__OBJECTIVE__. How many lines in the records below contain "Back"? Case matters. Reply with the number only.

__DATA RECORDS__.
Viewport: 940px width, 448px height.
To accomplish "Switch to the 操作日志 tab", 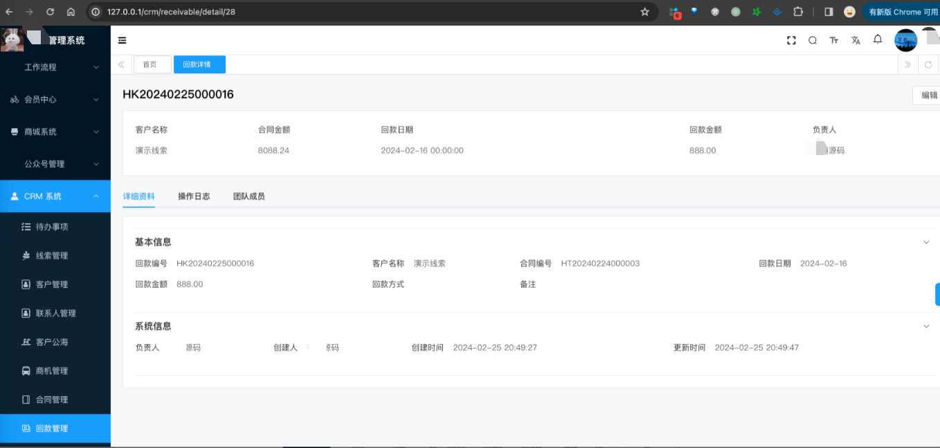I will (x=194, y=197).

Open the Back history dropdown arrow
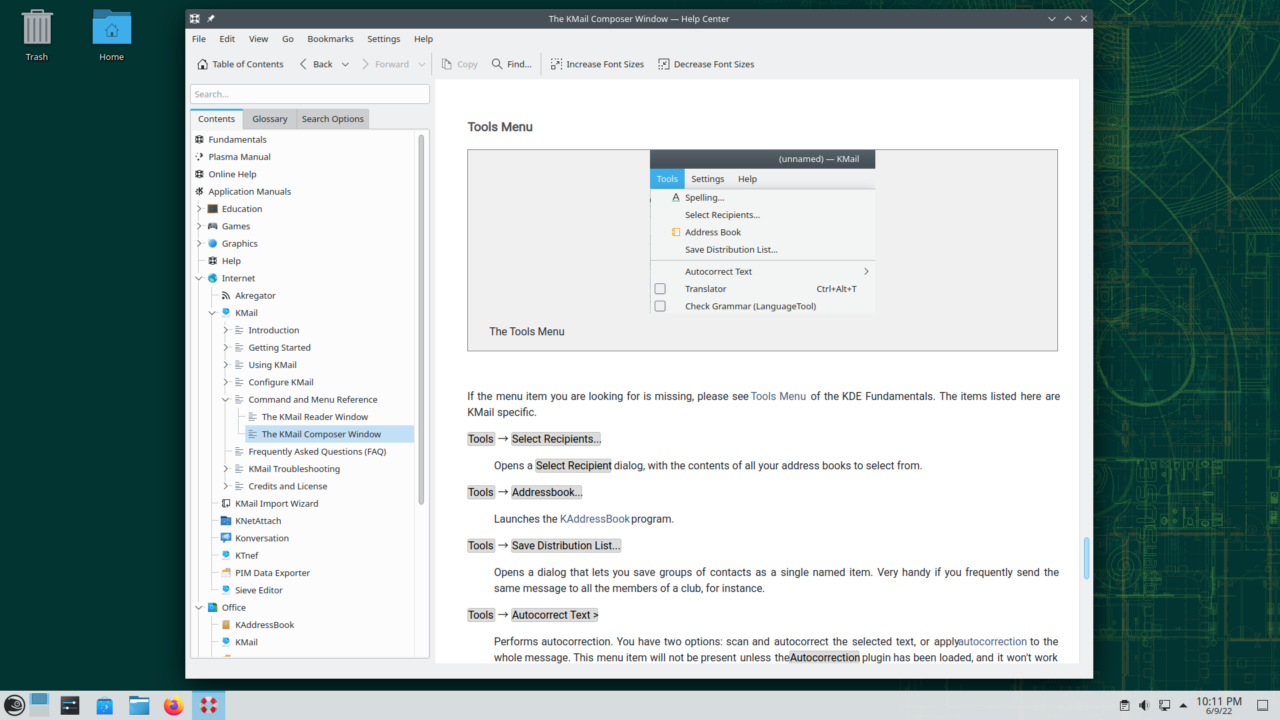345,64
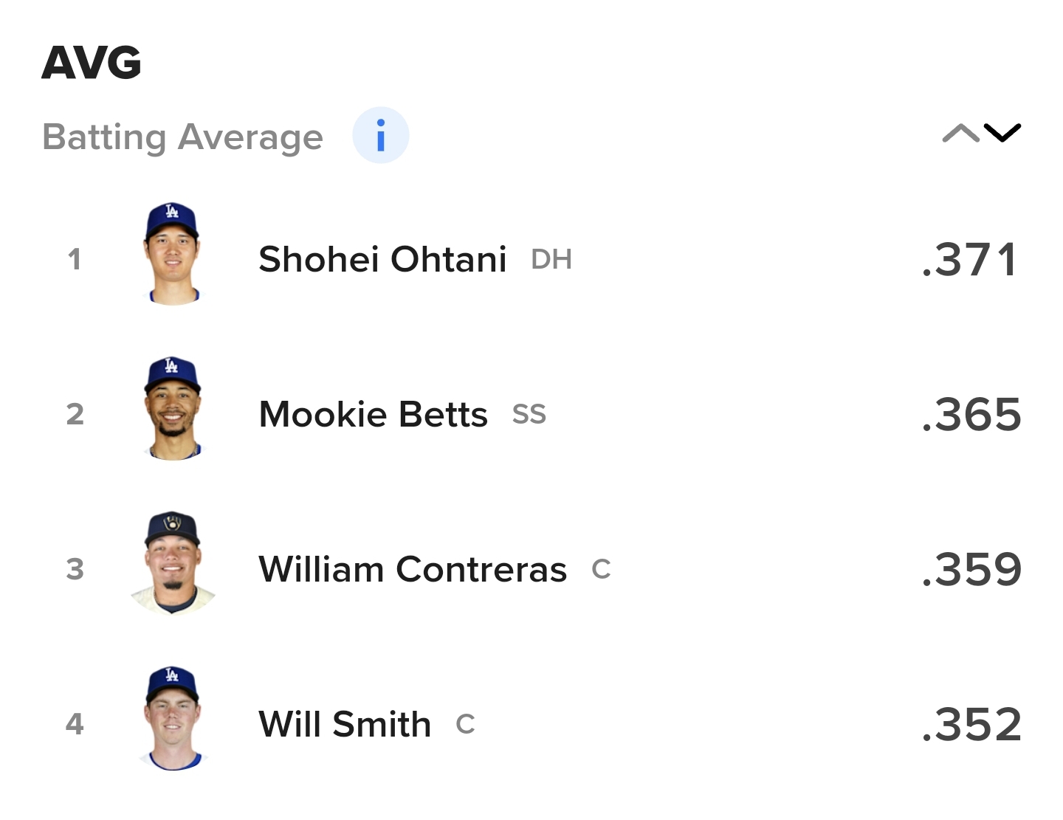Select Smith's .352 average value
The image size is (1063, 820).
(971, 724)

__RESULT OF THE EXERCISE__. 1